| Using the information |
**1.** According to the update on the Undiagnosed Diseases Network, in what year was the network started?
**2.** Extract the passage of the update starting at "Duncan NRI Model" and ending at "using advanced technologies.", copying it word for word.

| Excerpt provided |
⟨

Updates

Duncan NRI Model Organism Screening Core

Identifying genes responsible for rare or unknown disorders using traditional approaches can be extremely time-consuming and typically, takes several years or decades. The Undiagnosed Diseases Network (UDN) is a research study initiated in 2014 and funded by the National Institutes of Health to bring together clinical and research experts from across the United States to solve the most challenging medical mysteries using advanced technologies. 

The UDN comprises a Data Management Coordinating Center, Clinical Sites, and Core Facilities (“Cores”). The clinical sites, present in 12 cities across the US, are locations where UDN participants are evaluated. Baylor College of Medicine and Texas Children’s Hospital in Houston house one of 12 clinical sites. At all UDN clinical sites, doctors and healthcare providers like neurologists, immunologists, nephrologists, endocrinologists, and geneticists, come together to help find the cause of a participant’s symptoms.

⟩

| Available data |

⟨

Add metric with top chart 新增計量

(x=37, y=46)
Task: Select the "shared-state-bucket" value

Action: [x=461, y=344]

⟩
⟨

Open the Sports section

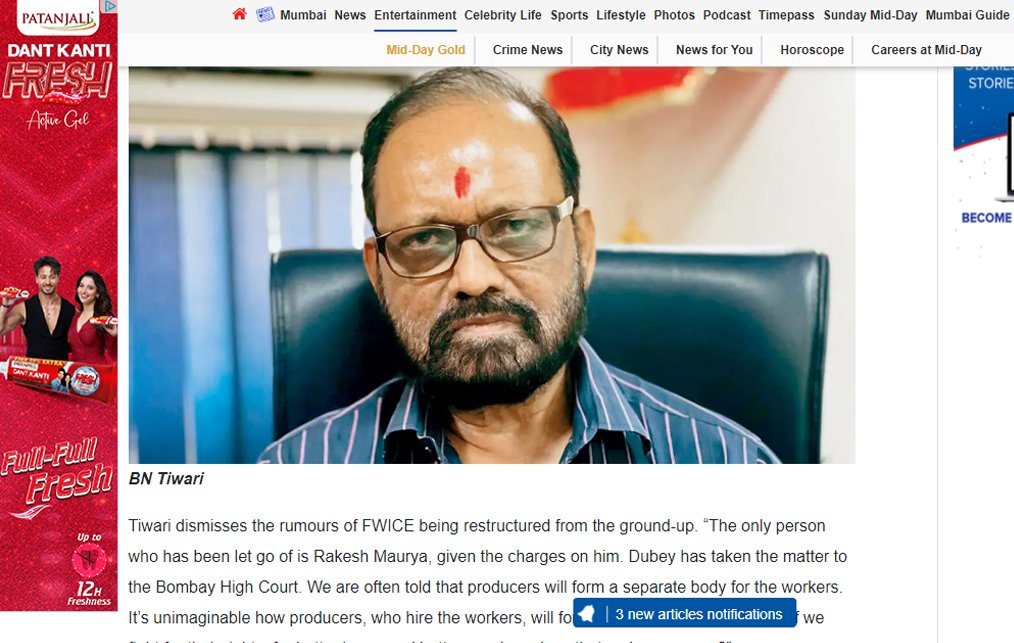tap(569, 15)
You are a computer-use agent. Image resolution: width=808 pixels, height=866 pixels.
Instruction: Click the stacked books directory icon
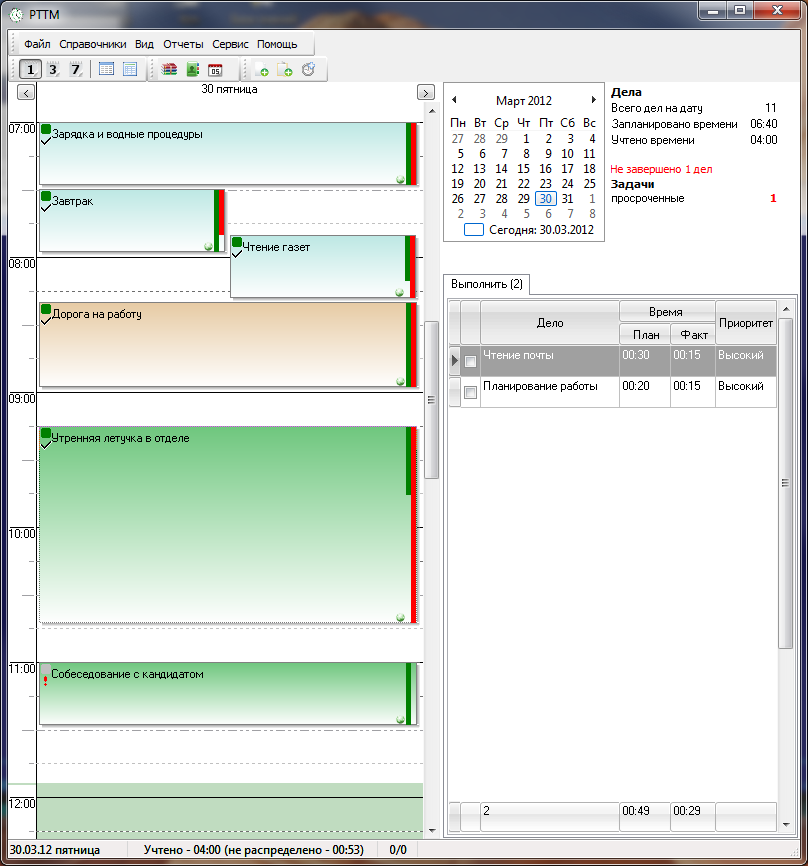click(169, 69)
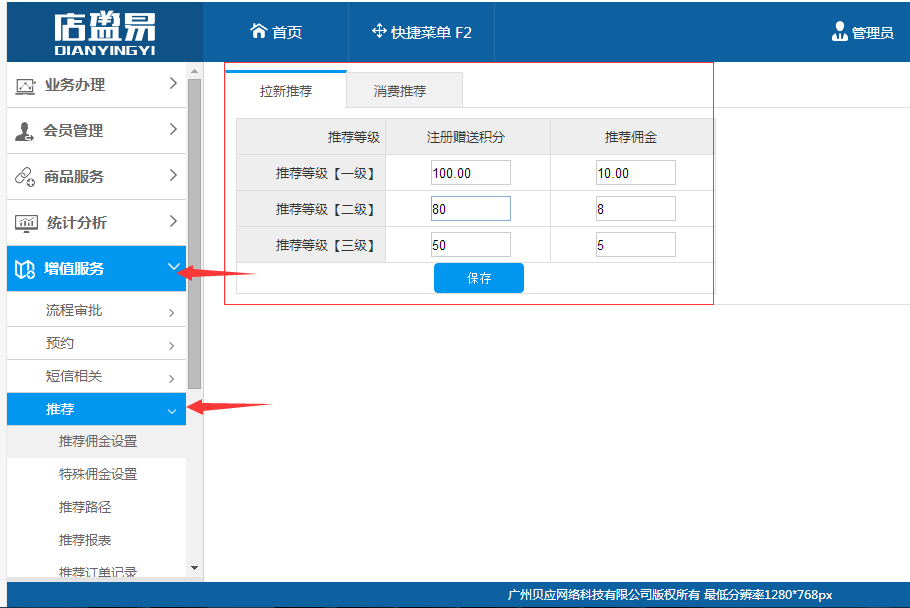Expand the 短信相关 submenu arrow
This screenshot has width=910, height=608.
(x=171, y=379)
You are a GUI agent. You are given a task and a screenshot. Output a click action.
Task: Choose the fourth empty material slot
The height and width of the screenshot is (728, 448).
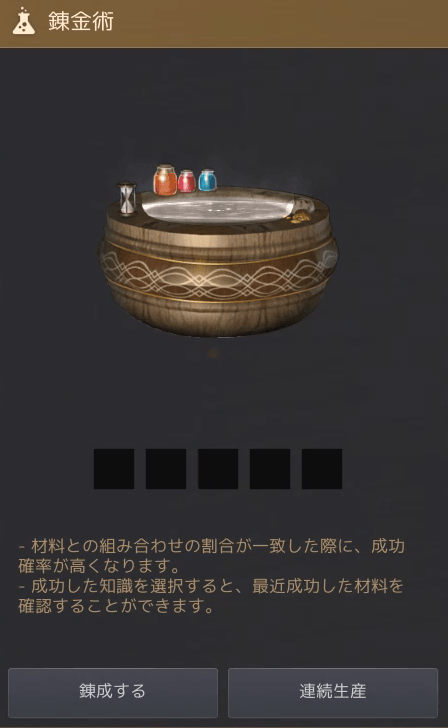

⟩

| Task-by-task results |
**1.** 2014

**2.**
Duncan NRI Model Organism Screening Core

Identifying genes responsible for rare or unknown disorders using traditional approaches can be extremely time-consuming and typically, takes several years or decades. The Undiagnosed Diseases Network (UDN) is a research study initiated in 2014 and funded by the National Institutes of Health to bring together clinical and research experts from across the United States to solve the most challenging medical mysteries using advanced technologies.